The Ravalli County Board of Health voted to include electronic nicotine delivery devices in the county’s Clean Indoor Air Act ordinance in a 3-2 vote following a hearing that didn’t include any public comment other than Stovers’.
That policy, which was effective immediately, prohibits the use of the devices in public places anywhere in the county.
It’s an ordinance that’s almost certain to be challenged.
Ron Marshall of Freedom Vapes, a Hamilton business that specializes in vaping supplies, said he had no idea the issue was even being considered. He believes the board didn’t do enough to let the community know and then made mistakes in posting meeting times online.
“I would have been there with bells on if I had known,” Marshall said. “Who knows what other business owners would have been there if people had known about it… This came up just kind out of the blue.”
Marshall and his wife, Deanna, own vape shops in Hamilton, Bozeman and Belgrade. They have testified about issues surrounding the use of electronic nicotine delivery devices on state and federal levels.
“We dealt with this on the state level during the last legislative session,” Marshall said. “We argued in front of the state judiciary committee that while it was fine to ban it in schools or county buildings, that decision for private businesses should be left up to the owners.”
After the Legislature chose not to include the devices in the state’s Clean Indoor Air Act, Marshall said a few counties have done so, including Missoula, Yellowstone and now Ravalli. The ordinance in Yellowstone is being challenged by the Montana Tavern Association, he said.
“My concern is the Board of Health did not follow the proper protocol,” he said. “It should have been published in the paper. There should have been public discussion. Maybe there would have been a different resolution.”
Ravalli County Commissioner Jeff Burrows serves as the Board of Health’s chair.
The board heard several presentations over the last couple of months from Stover about the health risks of the devices and their growing use by young people.

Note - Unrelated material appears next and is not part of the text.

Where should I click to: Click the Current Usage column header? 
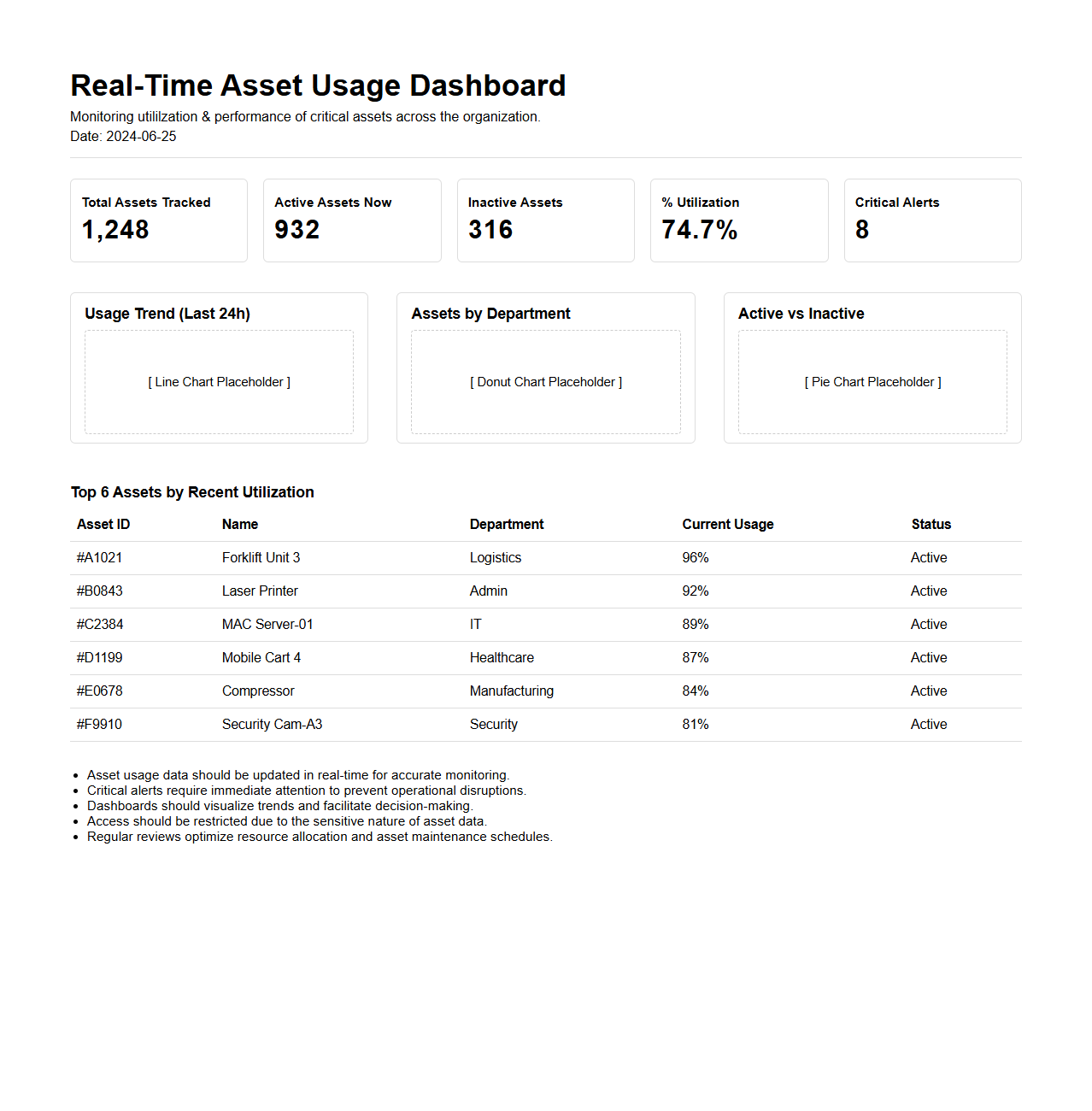click(728, 525)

Burrows has his own concerns about vaping’s impacts on the younger population, but he thinks the board moved too fast in banning the devices from private businesses without sufficient public input.

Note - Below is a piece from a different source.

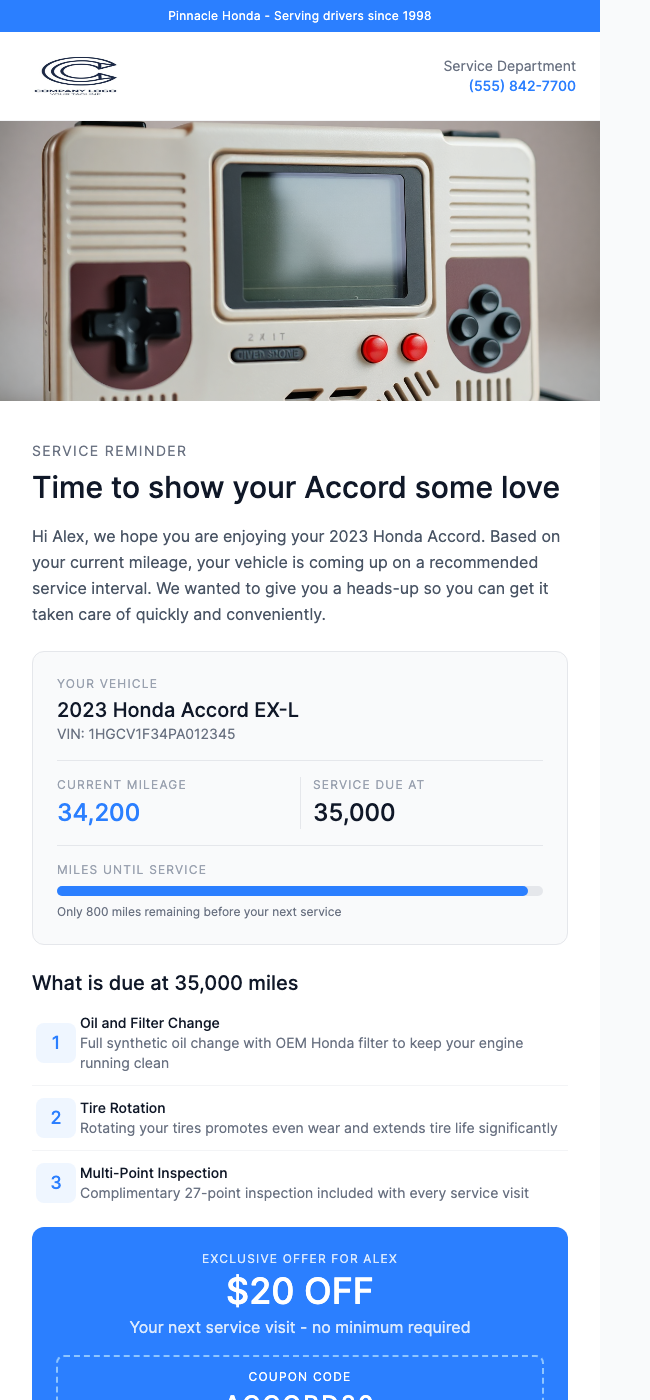Click the 35,000 service due value
This screenshot has width=650, height=1400.
(x=354, y=813)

“I think we could have done a little more education and outreach before we moved forward with this,” Burrows said. “The process could have been better.”
Burrows voted against the measure.
The ordinance calls for complaint-based enforcement. If someone in a public place sees someone using one of the devices, they can write a complaint. Businesses will receive two verbal warning. The third complaint can result in a misdemeanor charge and a $100 fine.

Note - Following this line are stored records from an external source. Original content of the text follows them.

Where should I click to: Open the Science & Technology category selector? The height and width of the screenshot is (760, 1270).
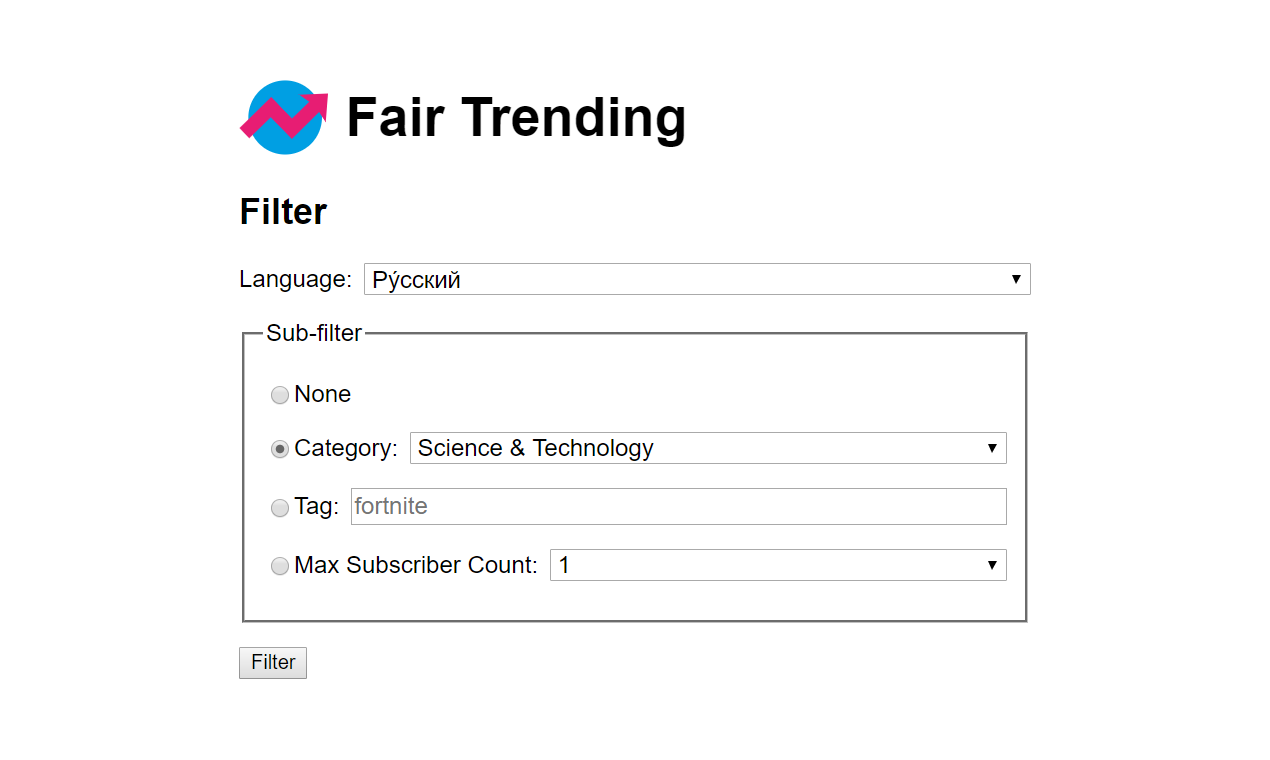(708, 448)
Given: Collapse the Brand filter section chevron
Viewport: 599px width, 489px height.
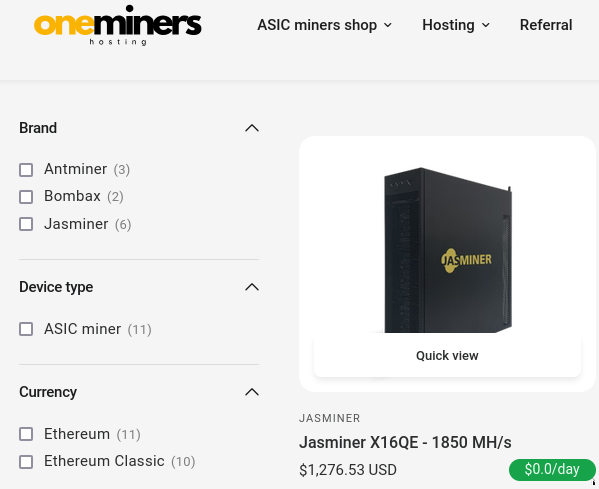Looking at the screenshot, I should tap(252, 128).
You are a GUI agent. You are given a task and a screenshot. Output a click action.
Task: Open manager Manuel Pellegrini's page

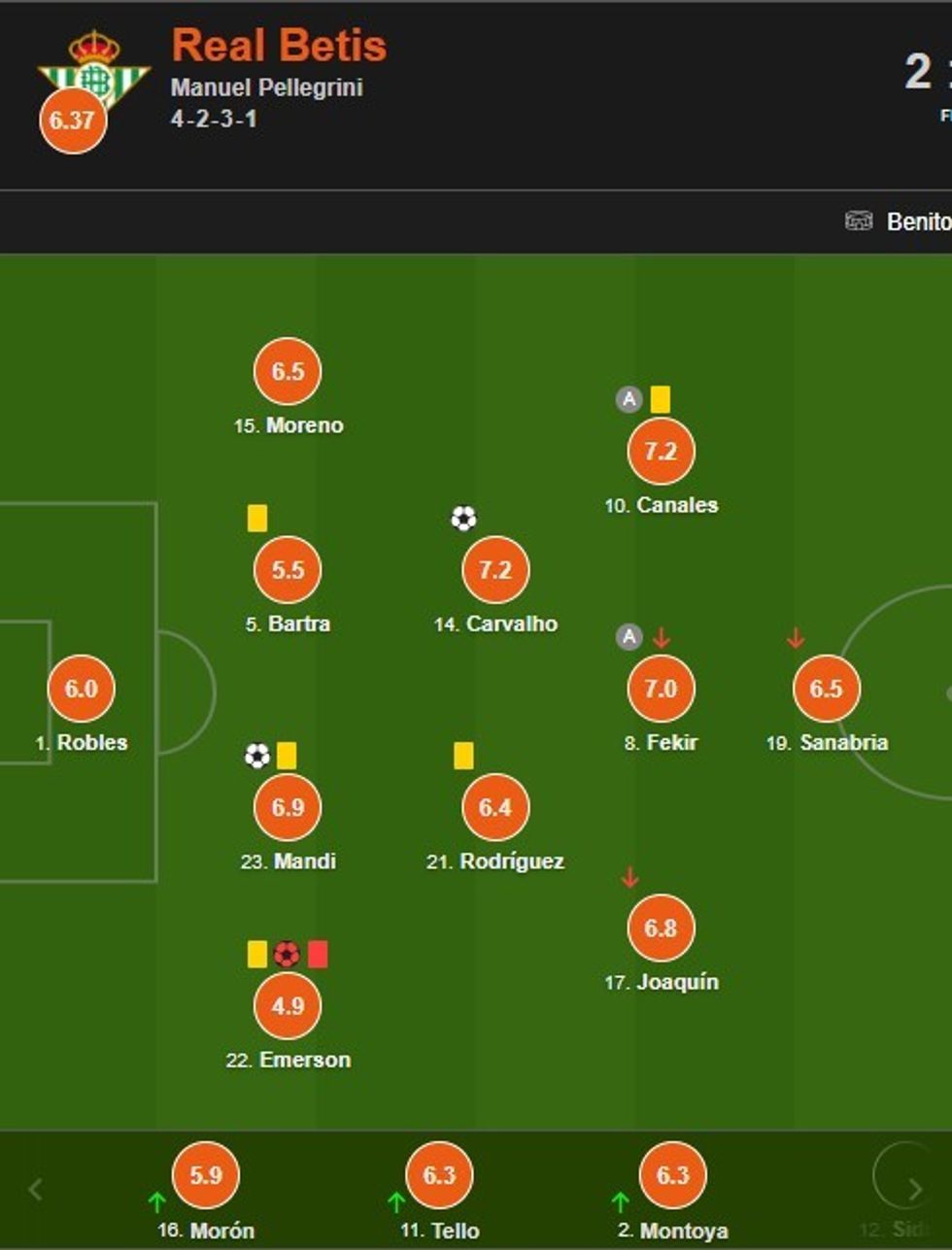click(x=267, y=87)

Stover said the ordinance sets a uniform standard for people who smoke cigarettes or use some type of electronic nicotine delivery device.
“I think there is a lot of confusion right now on what’s allowed and what’s not,” she said. “This isn’t about regulating businesses. Some people were upset because they said we were pushing regulations on businesses. We’re just trying to protect people. There are a lot of people who don’t want to be exposed to those products.
“I think about my children when they are in the grocery store or a movie theater,” Stover said. “I don’t think it’s fair that my kids would have to breathe that in.”
Even with that, Stover said she was surprised there was no one at the meeting to advocate for the other side.
“I was kind of blown away by that,” she said. “I think the board failed in regards to public outreach. I think it would have been good for people who use e-cigarettes to have had a voice there. I think it would have been good to have both sides represented.”
The Marshalls have presented the board with a Freedom of Information Act request on materials it used to base its decision to ban the devices inside public places. They may consider a lawsuit.
“I think they should just rescind everything on the issue and start over,” Marshall said. “Open it up to the public and hear what others have to say. That’s the way it should have been done from the beginning.”